PI: Volkan Vural, Kyle Marcus
Institution: University of California, San Diego
Our goal is to schedule pieces of a workflow in a smart way such that they take advantage of different cloud architectures. To start our investigation we have selected our Kubernetes cluster called Nautilus in order to collect metrics for workflow jobs and build a smart scheduler for. Nautilus is a collection of GPU processing nodes within NSF CHASE-CI. NSF CHASE-CI is a network of fast GPU appliances for machine learning and storage managed through Kubernetes on the high-speed Pacific Research Platform (PRP). Our first task was to identify the necessary metrics that provide utilization information over the resources allocated to a job. These metrics will be then used as inputs for training machine learning models to predict resource utilization. We have identified 57 metrics that are pulled from Prometheus that is a toolkit for monitoring Kubernetes. These metrics are dealing with cpu, memory, disk, and network usage. On top of these existing metrics, we also created a script that runs a set of simple operations and measures the time it takes to complete them. These time measurements are collected to indicate the contention level in resources allocated to containers. The metrics that are collected are at container level and a single job can be run over multiple containers. Therefore, we also created aggregated container metrics to find overall resources utilized by a specific job run over multiple containers. We then designed a JSON schema to store the collected data in MongoDB.

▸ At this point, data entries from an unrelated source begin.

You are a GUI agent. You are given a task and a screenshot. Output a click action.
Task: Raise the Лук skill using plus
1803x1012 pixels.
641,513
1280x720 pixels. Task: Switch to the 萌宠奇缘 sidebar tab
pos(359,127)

We then designed an interface to create and execute workflows and jobs that will be used for data collection purposes. The process starts with the execution of a job and continues with data collection until the collected data is saved in MongoDB, which is fully automated.
Finally, we also designed an early prototype of machine learning model to predict resource utilization on dummy datasets. However, with the collection of real data sets, we will update this model.

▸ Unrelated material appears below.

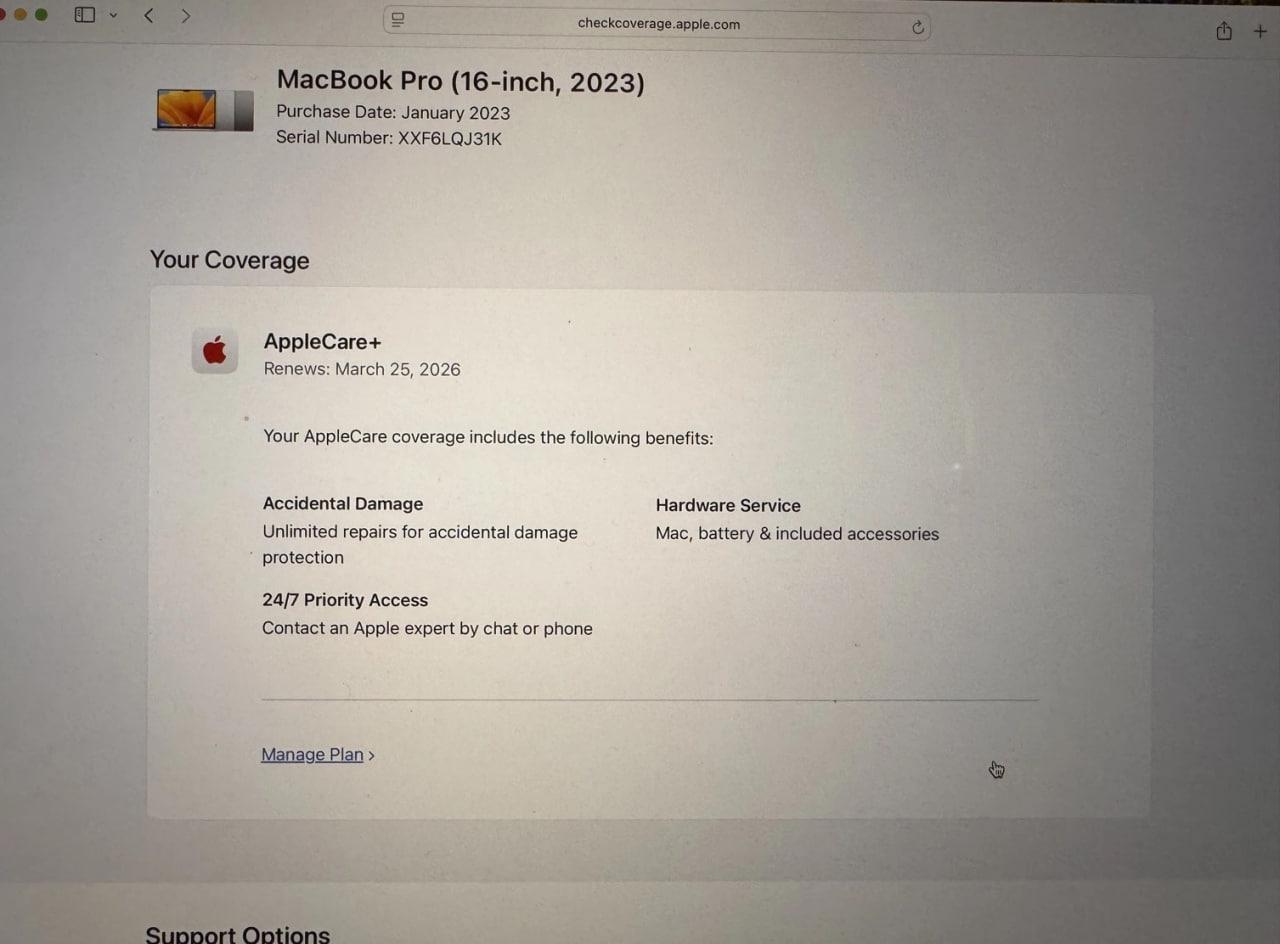Focus the checkcoverage.apple.com address field
Image resolution: width=1280 pixels, height=944 pixels.
tap(657, 23)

As a next task we plan to extract job metrics in Pandas with Python to turn the collected metric data to features to be used in machine learning model. Also we will integrate the contention data collector script to our process. Once our infrastructure is finalized, we will run our data collection process on the PNNL cluster as well. Our final goal is to design a smart scheduler that will optimize the resource utilization for a given list of jobs and resources and finish these jobs in the minimum amount of time.